A couple other people I know also got about 10,000 miles out of theirs but another guy got 18,000 and he's an animal on the bike. So, to answer your question, it's kind of a crap shoot. If you avoid rain and your bb shells have been faced properly, I'd keep the one you have. When it goes, spring for a Phil Wood which supposedly lasts much longer. I got another Chorus for $40 on ebay, otherwise I would've tried a Phil Wood. I didn't know until later that the bearings were replaceable, but after you get done buying them and screwing around changing them or paying a shop to do it, you might as well buy a new unit.
You could get the tools in preparation to do it yourself since the Campy bb tool also works for your cassette. Depending on the shop and tax, a Park crank puller and bb/cassette tool might cost up to $25. Be sure you know how to properly use the tool as it is possible to strip off the splines in the bottom bracket. I had a little problem after being too lazy to screw a crank bolt on the axle to hold the tool in all the way - fortunately I was able to carefully take out the other side to get the pressure off the stripped cup and got it out with a pair of needle nose pliers, much like getting the base of a broken lightbulb out of the socket.

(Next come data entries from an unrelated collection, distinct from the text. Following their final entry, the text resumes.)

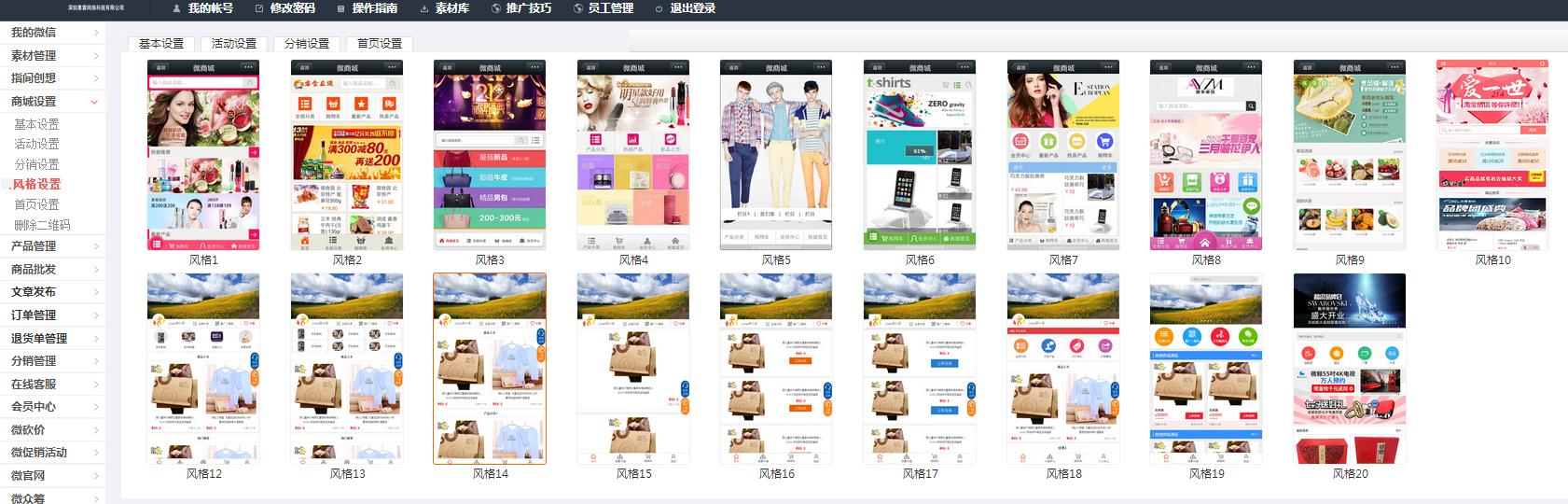Select the 风格20 Swarovski theme thumbnail
The image size is (1568, 504).
(x=1350, y=370)
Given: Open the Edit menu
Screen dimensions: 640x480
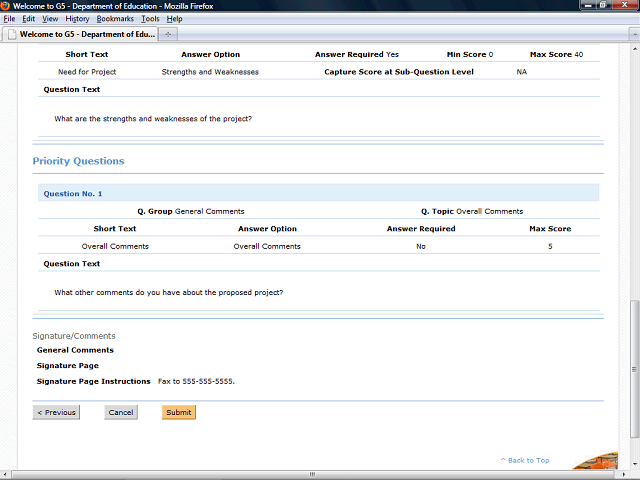Looking at the screenshot, I should coord(28,19).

Newer parts are also sensitive to torque settings and Chorus/Record bb's with their small, light-weight bearings are no exception. Borrow a torque-wrench and install to the recommended setting. If you don't have access to a wrench, it might be best to just have the shop do it. If you are a valuable customer for other things besides labor, I would expect a savvy shop owner to give you some pointers on your bb or maybe check the torque settings for free before you install the cranks back at home. It really depends on the size and attitude of the shop. Good luck.